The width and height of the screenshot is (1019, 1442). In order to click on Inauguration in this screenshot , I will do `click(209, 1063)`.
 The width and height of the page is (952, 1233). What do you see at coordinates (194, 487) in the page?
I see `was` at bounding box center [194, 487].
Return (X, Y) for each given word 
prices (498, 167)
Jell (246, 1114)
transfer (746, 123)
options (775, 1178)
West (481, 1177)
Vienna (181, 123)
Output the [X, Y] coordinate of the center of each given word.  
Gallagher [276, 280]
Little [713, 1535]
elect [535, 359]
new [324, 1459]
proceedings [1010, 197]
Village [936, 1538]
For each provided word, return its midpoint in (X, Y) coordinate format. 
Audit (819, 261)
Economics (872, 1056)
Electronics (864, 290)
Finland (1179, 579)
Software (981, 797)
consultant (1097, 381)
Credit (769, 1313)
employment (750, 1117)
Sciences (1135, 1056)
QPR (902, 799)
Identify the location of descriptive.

•••

## Your goal:
Copy out all of the data above, line for line, with nothing changed.

## Answer to this exercise:
The width and height of the screenshot is (1019, 1442). In order to click on Inauguration in this screenshot , I will do `click(209, 1063)`.
 The width and height of the page is (952, 1233). What do you see at coordinates (194, 487) in the page?
I see `was` at bounding box center [194, 487].
Return (X, Y) for each given word 
prices (498, 167)
Jell (246, 1114)
transfer (746, 123)
options (775, 1178)
West (481, 1177)
Vienna (181, 123)
Output the [X, Y] coordinate of the center of each given word.  
Gallagher [276, 280]
Little [713, 1535]
elect [535, 359]
new [324, 1459]
proceedings [1010, 197]
Village [936, 1538]
For each provided word, return its midpoint in (X, Y) coordinate format. 
Audit (819, 261)
Economics (872, 1056)
Electronics (864, 290)
Finland (1179, 579)
Software (981, 797)
consultant (1097, 381)
Credit (769, 1313)
employment (750, 1117)
Sciences (1135, 1056)
QPR (902, 799)
Identify the location of descriptive.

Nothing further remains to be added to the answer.